Thursday, March 23, 2006

Yankee stuff

Tony Massarotti, in this morning's Herald, addressed what many do not yet seem to have realized - the Yankees have got real serious starting pitching problems.
But the pitching? Even before spring training began, the Yankees had questions. Randy Johnson is 42 and Mike Mussina might as well be. Carl Pavano is hurt. Now, Jaret Wright is, too. Chien-Ming Wang and Shawn Chacon were two of the saviors of the Yankees staff last season, along with 34-year-old nomad Aaron Small.

So far this spring, Pavano (back) and Small (hamstring) have been lost to injury. Wright (back) is now out, too. Opening Day is currently 10 days away and the Yankees do not have a fifth starter, though Torre is hopeful that Wright will not be out long.
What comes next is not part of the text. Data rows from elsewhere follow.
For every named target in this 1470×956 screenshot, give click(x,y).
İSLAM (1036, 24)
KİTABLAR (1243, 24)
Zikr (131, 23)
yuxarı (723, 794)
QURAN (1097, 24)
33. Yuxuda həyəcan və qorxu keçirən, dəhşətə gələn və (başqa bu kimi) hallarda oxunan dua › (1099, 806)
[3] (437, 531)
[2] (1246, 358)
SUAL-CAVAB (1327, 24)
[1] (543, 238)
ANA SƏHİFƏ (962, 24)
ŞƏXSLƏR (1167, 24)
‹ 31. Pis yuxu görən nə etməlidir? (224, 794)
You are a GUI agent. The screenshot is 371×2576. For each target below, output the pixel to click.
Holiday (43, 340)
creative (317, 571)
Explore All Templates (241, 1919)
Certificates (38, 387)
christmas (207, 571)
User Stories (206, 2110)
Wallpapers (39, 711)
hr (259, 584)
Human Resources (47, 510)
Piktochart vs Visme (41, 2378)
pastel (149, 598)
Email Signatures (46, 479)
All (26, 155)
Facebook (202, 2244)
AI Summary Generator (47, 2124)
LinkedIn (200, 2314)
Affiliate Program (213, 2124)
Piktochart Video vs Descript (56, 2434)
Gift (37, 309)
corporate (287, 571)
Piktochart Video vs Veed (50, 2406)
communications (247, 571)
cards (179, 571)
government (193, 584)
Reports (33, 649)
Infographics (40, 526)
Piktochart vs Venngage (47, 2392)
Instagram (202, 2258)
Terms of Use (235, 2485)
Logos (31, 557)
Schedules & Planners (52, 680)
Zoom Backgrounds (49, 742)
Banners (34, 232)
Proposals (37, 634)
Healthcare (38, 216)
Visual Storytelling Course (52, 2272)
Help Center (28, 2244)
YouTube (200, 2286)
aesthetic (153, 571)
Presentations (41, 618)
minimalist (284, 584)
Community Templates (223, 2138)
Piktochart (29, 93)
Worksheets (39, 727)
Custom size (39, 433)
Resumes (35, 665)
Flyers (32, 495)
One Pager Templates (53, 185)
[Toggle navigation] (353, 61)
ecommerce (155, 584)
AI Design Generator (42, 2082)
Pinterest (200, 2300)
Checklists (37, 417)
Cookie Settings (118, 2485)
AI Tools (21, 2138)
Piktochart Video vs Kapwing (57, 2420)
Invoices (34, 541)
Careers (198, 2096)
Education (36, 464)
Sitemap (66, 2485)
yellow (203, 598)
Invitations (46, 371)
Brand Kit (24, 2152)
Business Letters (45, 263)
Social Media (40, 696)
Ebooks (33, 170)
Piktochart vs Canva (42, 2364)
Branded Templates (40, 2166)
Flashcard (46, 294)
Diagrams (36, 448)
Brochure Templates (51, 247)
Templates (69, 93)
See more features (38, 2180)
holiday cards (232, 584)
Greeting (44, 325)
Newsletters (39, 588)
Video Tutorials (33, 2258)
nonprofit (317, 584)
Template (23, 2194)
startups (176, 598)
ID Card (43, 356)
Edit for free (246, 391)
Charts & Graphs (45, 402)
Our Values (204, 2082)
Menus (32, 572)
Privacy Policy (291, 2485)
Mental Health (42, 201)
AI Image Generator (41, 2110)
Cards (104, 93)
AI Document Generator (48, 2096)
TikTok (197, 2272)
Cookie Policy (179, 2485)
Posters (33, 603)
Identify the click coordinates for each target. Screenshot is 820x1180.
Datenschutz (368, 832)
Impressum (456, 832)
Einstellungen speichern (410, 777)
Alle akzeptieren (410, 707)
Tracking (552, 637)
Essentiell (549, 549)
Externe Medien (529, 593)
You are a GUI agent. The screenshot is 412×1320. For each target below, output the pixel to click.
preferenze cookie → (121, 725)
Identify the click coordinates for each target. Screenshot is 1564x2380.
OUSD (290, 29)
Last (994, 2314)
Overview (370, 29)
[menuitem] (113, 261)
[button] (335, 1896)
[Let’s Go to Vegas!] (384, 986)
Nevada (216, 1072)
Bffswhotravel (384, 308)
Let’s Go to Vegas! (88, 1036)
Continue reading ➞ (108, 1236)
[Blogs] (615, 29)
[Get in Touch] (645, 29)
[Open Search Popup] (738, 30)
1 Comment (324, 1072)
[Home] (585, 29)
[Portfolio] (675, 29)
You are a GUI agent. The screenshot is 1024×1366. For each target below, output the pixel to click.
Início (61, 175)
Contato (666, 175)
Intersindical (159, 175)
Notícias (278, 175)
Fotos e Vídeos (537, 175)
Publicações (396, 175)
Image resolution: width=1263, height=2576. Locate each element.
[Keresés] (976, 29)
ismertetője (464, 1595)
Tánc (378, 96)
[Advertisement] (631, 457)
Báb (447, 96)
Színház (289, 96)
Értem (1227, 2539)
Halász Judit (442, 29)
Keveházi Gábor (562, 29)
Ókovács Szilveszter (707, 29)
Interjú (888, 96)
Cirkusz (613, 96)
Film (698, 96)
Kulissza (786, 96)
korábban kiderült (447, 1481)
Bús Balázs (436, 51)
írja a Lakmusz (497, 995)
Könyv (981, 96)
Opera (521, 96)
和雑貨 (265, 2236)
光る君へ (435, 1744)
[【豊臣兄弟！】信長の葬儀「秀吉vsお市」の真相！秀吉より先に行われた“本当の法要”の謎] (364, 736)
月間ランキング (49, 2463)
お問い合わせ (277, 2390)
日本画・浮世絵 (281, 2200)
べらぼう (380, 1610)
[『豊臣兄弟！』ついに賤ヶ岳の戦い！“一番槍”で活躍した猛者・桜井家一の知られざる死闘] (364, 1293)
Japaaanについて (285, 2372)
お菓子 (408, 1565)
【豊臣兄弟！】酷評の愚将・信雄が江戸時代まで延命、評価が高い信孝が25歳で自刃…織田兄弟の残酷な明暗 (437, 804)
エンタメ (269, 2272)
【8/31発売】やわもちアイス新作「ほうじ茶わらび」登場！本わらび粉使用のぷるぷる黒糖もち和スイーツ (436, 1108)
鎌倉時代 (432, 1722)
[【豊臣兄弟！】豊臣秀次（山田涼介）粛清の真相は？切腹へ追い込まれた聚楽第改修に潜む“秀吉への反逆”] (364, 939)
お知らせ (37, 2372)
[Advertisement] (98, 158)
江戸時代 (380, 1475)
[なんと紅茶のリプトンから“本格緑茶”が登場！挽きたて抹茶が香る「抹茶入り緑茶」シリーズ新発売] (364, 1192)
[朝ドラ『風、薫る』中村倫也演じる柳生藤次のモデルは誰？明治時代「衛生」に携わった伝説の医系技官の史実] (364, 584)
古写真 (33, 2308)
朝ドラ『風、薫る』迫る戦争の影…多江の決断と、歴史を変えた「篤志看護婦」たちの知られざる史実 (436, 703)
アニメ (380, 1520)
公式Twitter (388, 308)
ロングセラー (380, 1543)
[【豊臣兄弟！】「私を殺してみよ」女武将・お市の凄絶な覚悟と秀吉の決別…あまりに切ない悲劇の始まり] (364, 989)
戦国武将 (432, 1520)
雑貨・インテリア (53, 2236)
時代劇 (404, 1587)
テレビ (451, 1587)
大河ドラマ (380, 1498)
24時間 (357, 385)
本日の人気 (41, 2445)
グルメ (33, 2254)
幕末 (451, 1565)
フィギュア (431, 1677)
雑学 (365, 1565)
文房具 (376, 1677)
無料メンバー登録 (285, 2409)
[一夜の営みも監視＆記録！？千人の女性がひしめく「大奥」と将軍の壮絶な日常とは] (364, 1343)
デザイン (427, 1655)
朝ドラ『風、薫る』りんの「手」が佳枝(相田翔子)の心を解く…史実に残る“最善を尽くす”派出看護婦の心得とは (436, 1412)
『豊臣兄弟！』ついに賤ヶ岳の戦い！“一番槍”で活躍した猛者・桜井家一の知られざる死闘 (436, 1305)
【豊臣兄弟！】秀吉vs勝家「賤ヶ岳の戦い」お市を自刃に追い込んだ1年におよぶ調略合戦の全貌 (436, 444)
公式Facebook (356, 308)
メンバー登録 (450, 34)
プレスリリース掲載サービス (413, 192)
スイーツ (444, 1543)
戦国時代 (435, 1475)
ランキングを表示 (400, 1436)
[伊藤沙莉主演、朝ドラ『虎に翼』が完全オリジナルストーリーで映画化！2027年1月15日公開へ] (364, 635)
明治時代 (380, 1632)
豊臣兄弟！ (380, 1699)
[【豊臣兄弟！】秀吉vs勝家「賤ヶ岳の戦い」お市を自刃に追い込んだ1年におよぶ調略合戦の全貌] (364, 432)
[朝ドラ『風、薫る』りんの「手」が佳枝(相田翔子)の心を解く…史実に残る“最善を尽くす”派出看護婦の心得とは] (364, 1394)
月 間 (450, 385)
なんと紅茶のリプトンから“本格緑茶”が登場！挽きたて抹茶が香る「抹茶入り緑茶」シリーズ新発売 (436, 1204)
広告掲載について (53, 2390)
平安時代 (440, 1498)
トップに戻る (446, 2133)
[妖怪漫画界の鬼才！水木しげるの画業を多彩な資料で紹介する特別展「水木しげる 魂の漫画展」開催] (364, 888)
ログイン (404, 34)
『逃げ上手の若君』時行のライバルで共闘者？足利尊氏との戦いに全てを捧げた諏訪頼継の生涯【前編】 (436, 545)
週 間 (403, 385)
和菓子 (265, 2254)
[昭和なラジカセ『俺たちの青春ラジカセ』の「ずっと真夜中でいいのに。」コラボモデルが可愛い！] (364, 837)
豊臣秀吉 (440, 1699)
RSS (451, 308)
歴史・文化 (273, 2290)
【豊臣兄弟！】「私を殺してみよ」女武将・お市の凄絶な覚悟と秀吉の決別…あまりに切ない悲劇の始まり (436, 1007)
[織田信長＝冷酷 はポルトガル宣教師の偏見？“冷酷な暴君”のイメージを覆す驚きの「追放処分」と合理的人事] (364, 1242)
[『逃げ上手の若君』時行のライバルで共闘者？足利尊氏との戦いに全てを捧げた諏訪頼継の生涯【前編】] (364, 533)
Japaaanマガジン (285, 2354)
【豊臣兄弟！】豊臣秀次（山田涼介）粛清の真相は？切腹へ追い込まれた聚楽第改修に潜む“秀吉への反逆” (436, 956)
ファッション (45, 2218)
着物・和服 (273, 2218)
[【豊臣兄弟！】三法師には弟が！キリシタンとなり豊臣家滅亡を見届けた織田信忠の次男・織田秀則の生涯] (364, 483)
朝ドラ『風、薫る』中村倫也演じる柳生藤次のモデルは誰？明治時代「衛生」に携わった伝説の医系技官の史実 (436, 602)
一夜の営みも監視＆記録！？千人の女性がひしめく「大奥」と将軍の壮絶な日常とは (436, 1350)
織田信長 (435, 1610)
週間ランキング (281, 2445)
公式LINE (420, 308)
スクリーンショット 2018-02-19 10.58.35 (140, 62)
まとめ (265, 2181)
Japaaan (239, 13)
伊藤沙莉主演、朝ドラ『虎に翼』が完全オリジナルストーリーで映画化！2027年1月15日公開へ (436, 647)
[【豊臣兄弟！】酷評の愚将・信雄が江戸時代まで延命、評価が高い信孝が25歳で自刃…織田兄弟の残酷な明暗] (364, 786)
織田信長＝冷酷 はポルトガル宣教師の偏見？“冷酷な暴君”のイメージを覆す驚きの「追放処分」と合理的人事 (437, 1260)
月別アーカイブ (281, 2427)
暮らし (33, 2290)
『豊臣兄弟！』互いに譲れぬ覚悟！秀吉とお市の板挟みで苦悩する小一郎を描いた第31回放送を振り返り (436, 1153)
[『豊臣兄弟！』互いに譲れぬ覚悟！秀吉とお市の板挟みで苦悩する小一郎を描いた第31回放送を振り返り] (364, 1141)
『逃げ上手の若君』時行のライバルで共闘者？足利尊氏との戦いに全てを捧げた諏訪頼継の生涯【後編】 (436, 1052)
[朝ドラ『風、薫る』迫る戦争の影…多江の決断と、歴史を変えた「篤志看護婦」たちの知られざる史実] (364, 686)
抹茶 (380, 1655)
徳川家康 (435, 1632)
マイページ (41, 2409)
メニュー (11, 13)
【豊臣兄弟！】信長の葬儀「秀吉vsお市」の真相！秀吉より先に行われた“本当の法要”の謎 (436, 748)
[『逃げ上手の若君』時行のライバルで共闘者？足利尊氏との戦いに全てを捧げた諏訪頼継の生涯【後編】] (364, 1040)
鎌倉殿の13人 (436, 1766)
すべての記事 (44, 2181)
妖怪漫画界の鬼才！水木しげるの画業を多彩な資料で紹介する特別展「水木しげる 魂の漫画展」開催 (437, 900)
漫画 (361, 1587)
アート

I'm not sure that an early return for Jaret Wright is actually something to be hopeful for, but this take is, I think, pretty accurate. Johnson and Mussina can both be expected to be very good. After that, they're very, very iffy. Pavano and Wright are both expensive, injury-prone, and authors of a single good season sprinkled among a sea of bad-to-mediocre ones. Aaron Small was unbelievable last season, unbelievable in a Faustus-sells-his-soul-for-a-good-short-run fashion. Chacon and Small are the perfect illustrations of "journeyman catches lightning in a bottle" and no one thought Wang was a serious prospect a year ago. Scott Erickson is a former famous person who, according to Peter Gammons "took no-hit stuff to the mound more often than anyone else," but was never great, and his last season that was at least mediocre was seven years ago. They may be able to piece a competent staff together, but they're likely going to need to score a LOT of runs to be competitive.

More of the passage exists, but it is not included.